Previously, I was a postdoctoral researcher in the AI Lab at Stanford University – working with L. Fei-Fei and S. Savarese – supported by a prestigious Marie Curie Fellowship from the European Commission. I received my Laurea (M.S.) and Ph.D. degrees in computer engineering in 2006 and 2011, both from the Univ. of Florence (Italy), advised by A. Del Bimbo. I also spent time at Telecom ParisTech (France) in 2010.
My primary research area is computer vision, closely integrated with (deep) machine learning and multimedia. The main focus of my current research is on designing learning algorithms that make the most effective use of contextual knowledge in presence of sparse and noisy data.
Research Group / UniPD Profile / CV / ORCID / DBLP / Google Scholar
Finally we are online! Check the website of my group at the University of Padova. We conduct research in computer vision, applied machine (deep) learning, NLP and multimedia. We aim at developing artificially intelligent systems to help computers perform visual perception and recognition tasks.
I recently gave a talk at “The Law of Big Data” seminar series @UniPD (you can watch the video on YouTube).
How AI and big data are affecting our society, culture and laws? Many are claiming that data is the “new oil”, and the data-driven / machine-learning paradigm is changing how we address many different problems. Self-driving cars, robot caregivers and chatbot platforms are really happening, while they were only popular sci-fi topics until a few years ago. The aim of this lecture is to introduce the key concepts that have led to these results, to highlight what are the main challenges and open problems, thus trying to unveil what’s in the box.
I recently gave a talk on “Teaching machines to see: a quest to visual intelligence” at the “Math&CS Pride” open-day outreach event organized by the Dept of Mathematics “Tullio Levi-Civita”, for undergrad and high school students.
It was super fun (at least for me :), and this are the slides of the talk.
This semester, together with Alessandro Sperduti, we are teaching a new course on cognitive computing, applied machine learning and computer vision. This new class is motivated by the recent revolution of cloud-enabled artificial intelligence services. We will give an introductory overview of deep learning, the main fields of application of machine learning and representation learning, with a particular emphasis on visual recognition problems. The class is offered to master students in computer science and data science, but it is also open to others (e.g. undergrads in CS or students from the school of engineering). More info: course webpage @UniPD, course presentation.

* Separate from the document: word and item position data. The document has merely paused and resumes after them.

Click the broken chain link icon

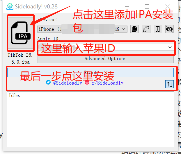point(146,29)
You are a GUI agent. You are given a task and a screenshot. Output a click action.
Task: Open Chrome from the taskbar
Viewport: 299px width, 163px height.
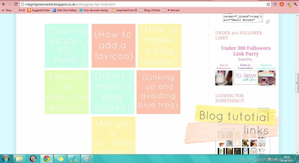tap(46, 159)
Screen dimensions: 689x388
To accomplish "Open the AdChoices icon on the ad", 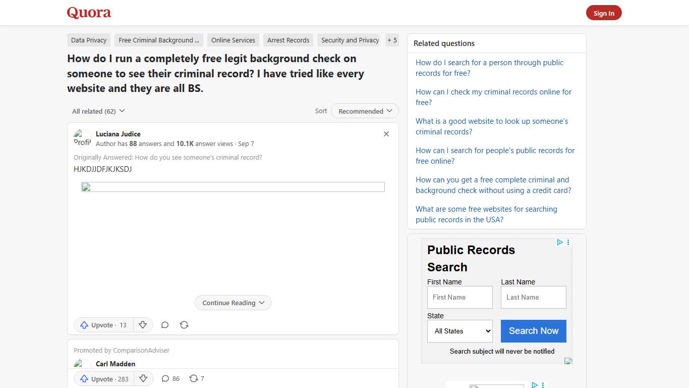I will (x=560, y=243).
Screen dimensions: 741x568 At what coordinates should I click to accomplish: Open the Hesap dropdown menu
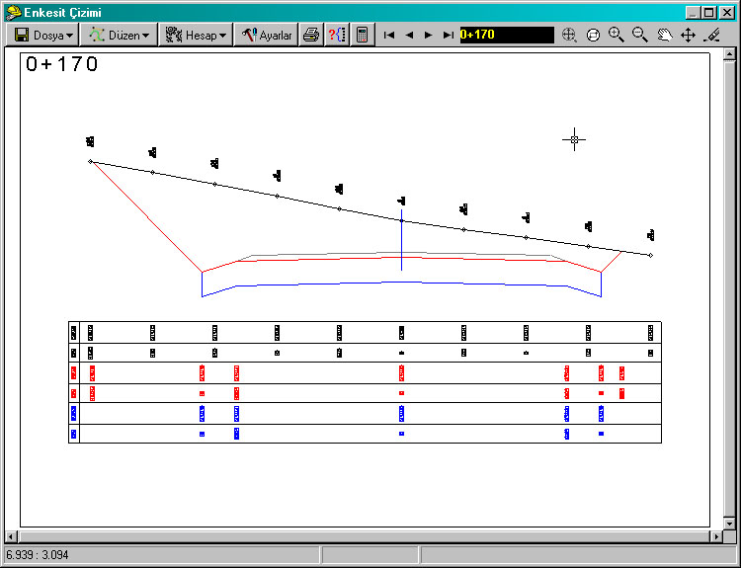196,35
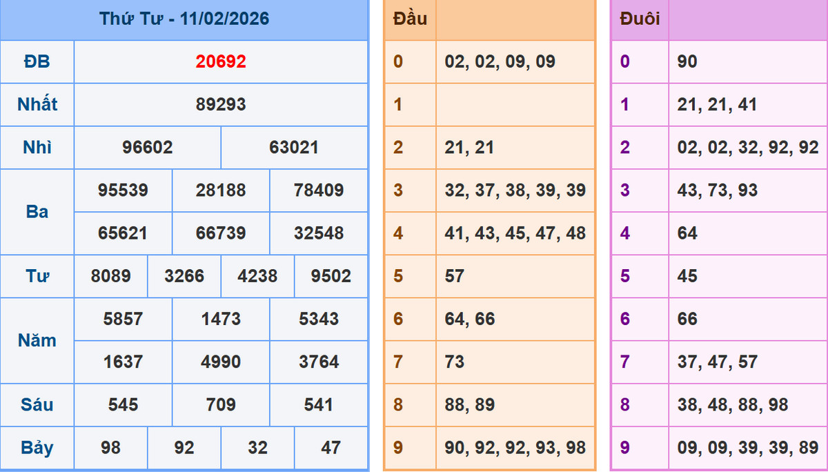This screenshot has width=828, height=472.
Task: Click the Ba row label
Action: point(37,212)
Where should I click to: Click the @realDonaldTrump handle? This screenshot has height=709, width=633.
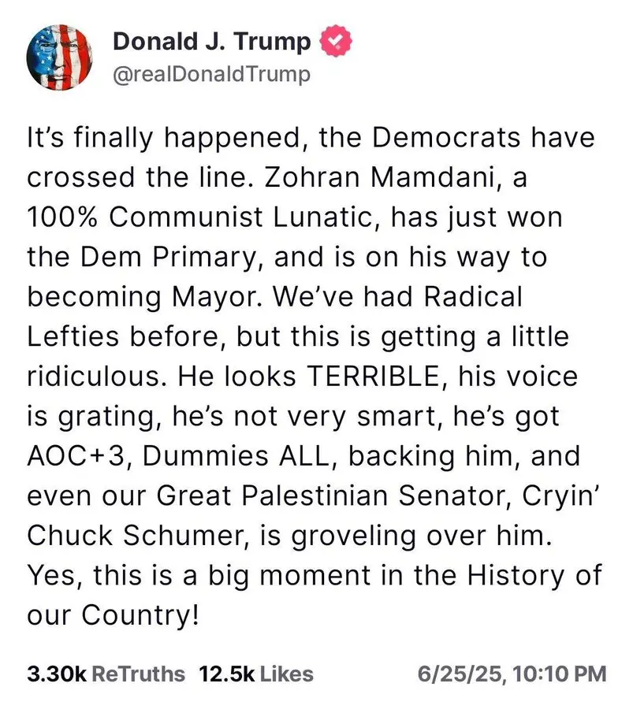pos(212,75)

I have been invited to contribute to the panel “Deep Learning, Pattern Recognition and Vision, which direction?” during the CVPL day in Modena, Italy, on “Why is Deep Learning so cool?” [slides available online]. The event has been opened by Naftali Tishby with a very interesting talk about “Information Theory of Deep Learning”. A similar talk is also available on YouTube.
This 26 and 27 September 2017, I was involved in the kickoff event for European Researchers’ Night in Brussels #MSCAnight. With thousands of visitors, most of which were children, it was a smashing success! I have presented my research on machine learning and visual perception, and talked about visual illusions and teaching computers to see.

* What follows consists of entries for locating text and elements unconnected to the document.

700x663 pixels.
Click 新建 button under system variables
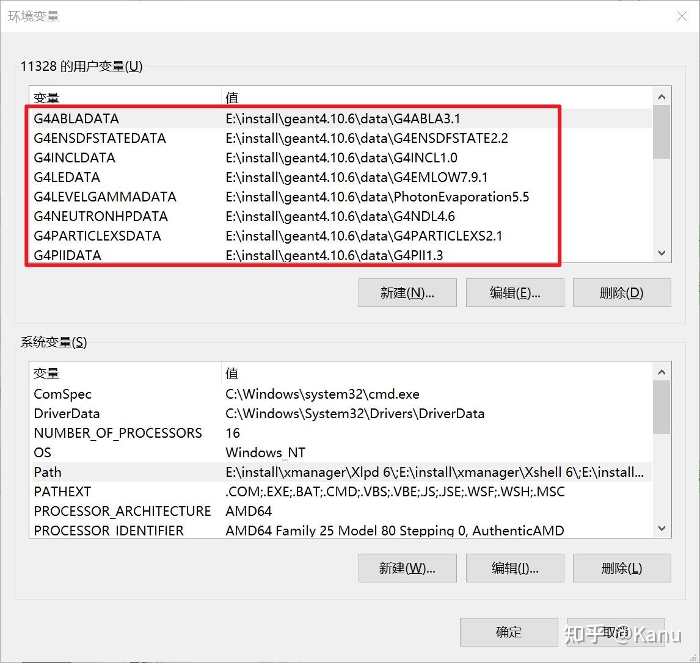(x=407, y=568)
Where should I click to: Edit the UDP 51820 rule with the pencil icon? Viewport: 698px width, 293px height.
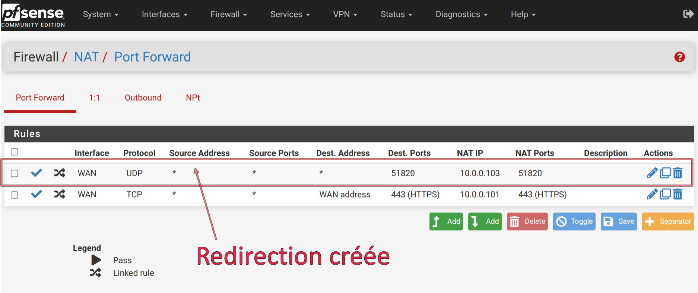(652, 173)
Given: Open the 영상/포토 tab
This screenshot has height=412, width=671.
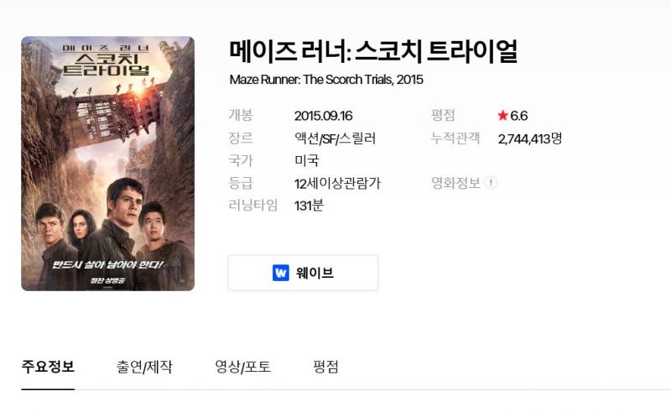Looking at the screenshot, I should [242, 367].
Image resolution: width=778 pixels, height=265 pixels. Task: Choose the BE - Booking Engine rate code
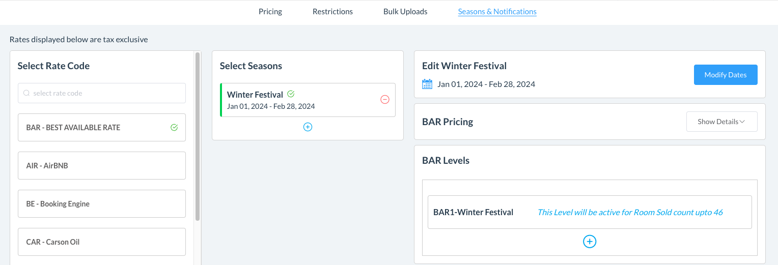(x=101, y=204)
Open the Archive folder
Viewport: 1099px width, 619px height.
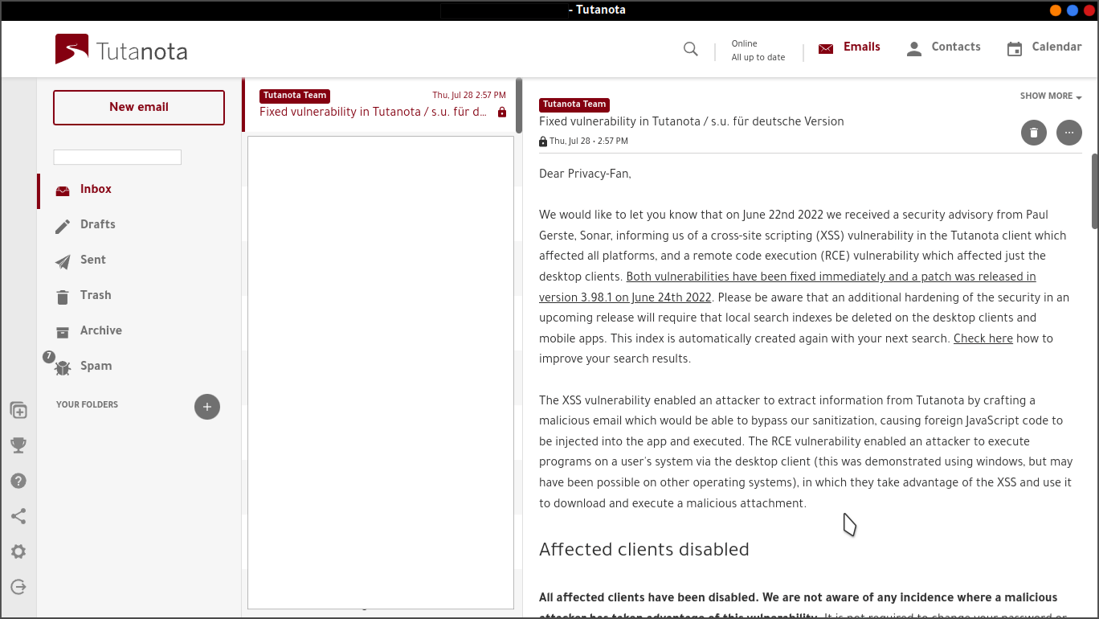pos(100,330)
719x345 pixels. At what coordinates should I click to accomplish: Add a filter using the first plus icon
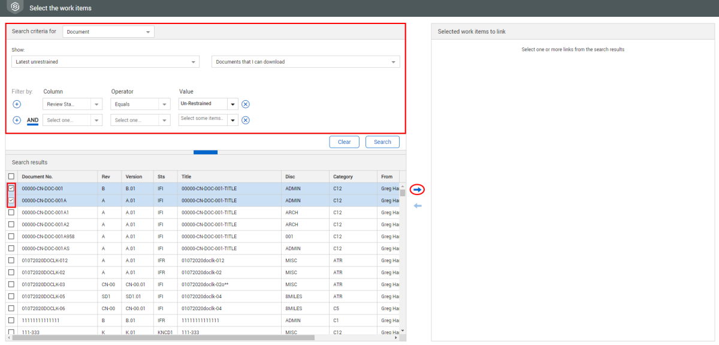click(17, 104)
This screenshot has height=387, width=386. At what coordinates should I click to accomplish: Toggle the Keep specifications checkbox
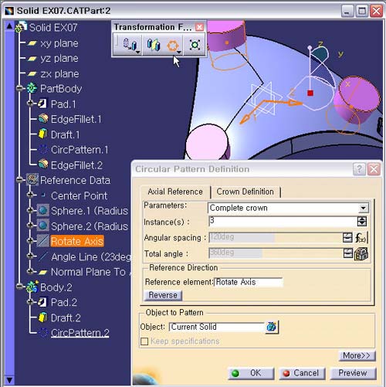tap(144, 341)
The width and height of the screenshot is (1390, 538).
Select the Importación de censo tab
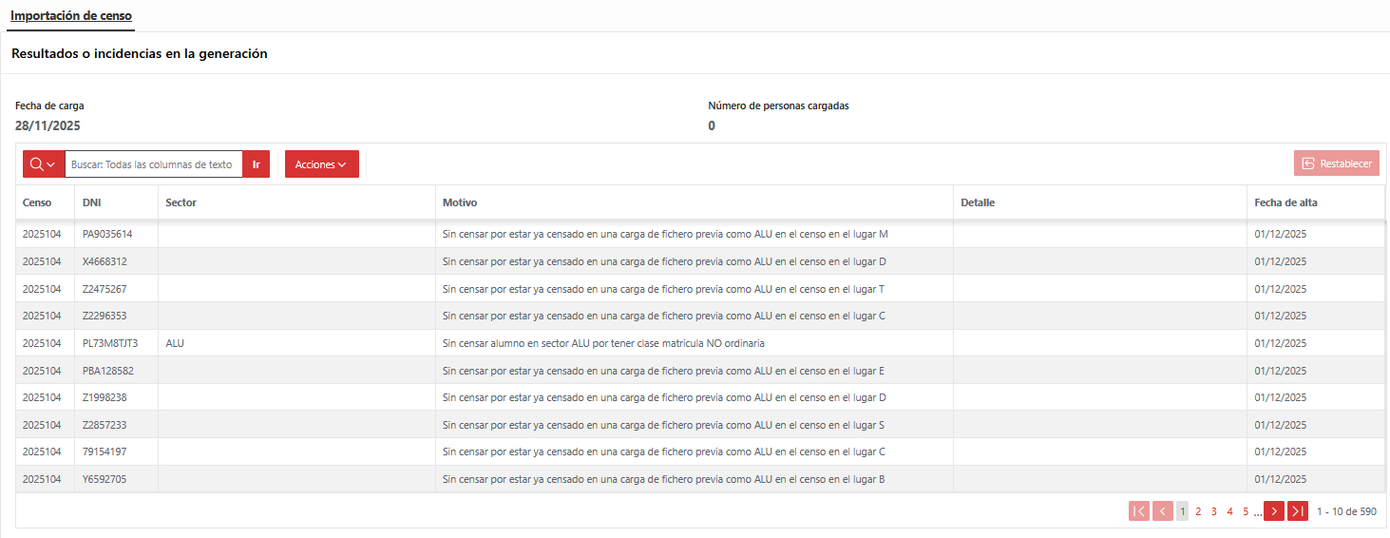click(x=70, y=16)
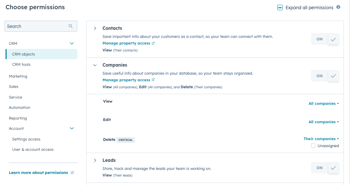The height and width of the screenshot is (185, 353).
Task: Click external link icon next to Contacts Manage property access
Action: [153, 43]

More about the event: https://goo.gl/QNkxgY, more about my work and some nice pictures.
CVPR is growing exponentially. This year in the beautiful Honolulu there are approx. 5K attendees. First, I will present our paper on “Localization of JPEG double compression through multi-domain convolutional neural networks” (Amerini, Uricchio, Ballan, Caldelli) at the CVPR’17 Workshop on Media Forensics. Then, I will give a keynote talk on “Exploiting noisy web data for large-scale visual recognition” at the CVPR’17 Workshop on Visual Understanding by Learning from Web Data [slides available online].
Our paper “Automatic Image Annotation via Label Transfer in the Semantic Space”, by T. Uricchio, myself, L. Seidenari and A. Del Bimbo, has been accepted for publication in Pattern Recognition and is now available online. It is an extended version of our KCCA-based tag propagation model presented in our ICMR’14 paper, containing more experiments and a novel tag denoising procedure.

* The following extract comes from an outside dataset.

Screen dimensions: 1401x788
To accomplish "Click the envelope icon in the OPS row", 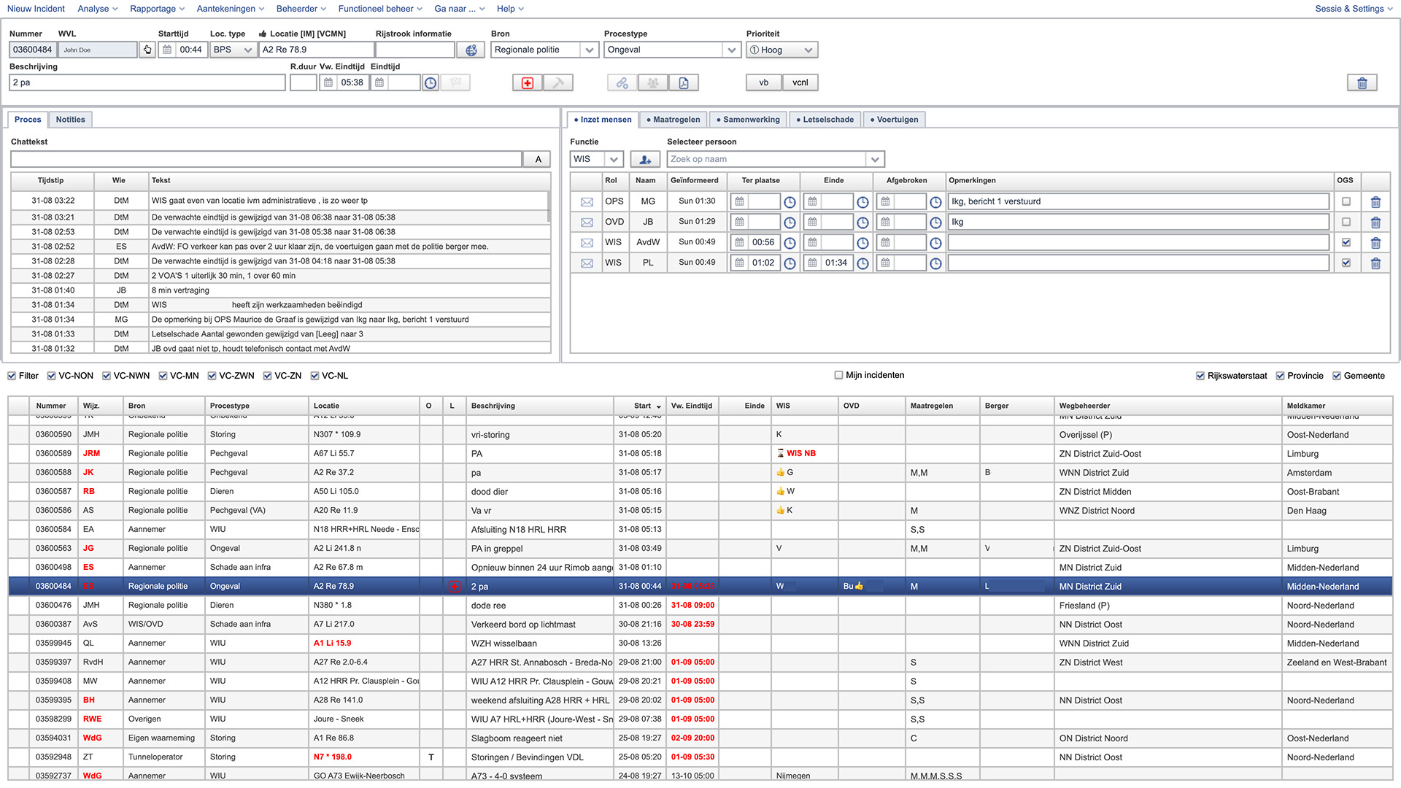I will (x=587, y=201).
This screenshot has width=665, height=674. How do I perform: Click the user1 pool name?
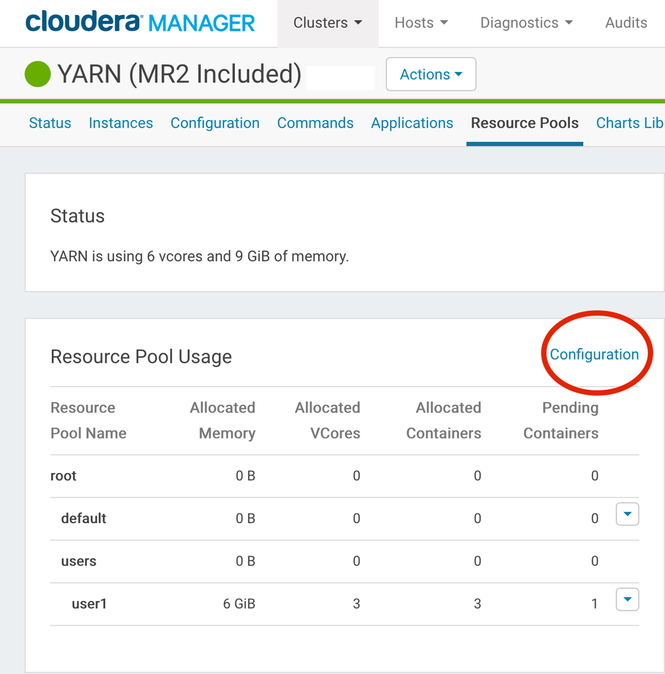point(89,604)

A few days later, our paper “Learning without Prejudice: Avoiding Bias in Webly-Supervised Action Recognition” has been also accepted for publication in Computer Vision and Image Understanding (CVIU) and is now available online. Here we present a (fully) webly-supervised model for action recognition in videos. This is a joint work with F. Tombari and C. Rupprecht from TUM (Germany).
Happy to share that I will join the Math & CS Department of the University of Padova as an Assistant Professor (tenure track) of Computer Science, starting in Fall 2017.
The University of Padova is one of Europe’s oldest and most prestigious seats of learning. The University of Padova is ranked first among Italian universities according to most international rankings (ARWU, US-News) and research evaluation agencies (ANVUR) [UniPD at a glance].
Universa Universis Patavina Libertas.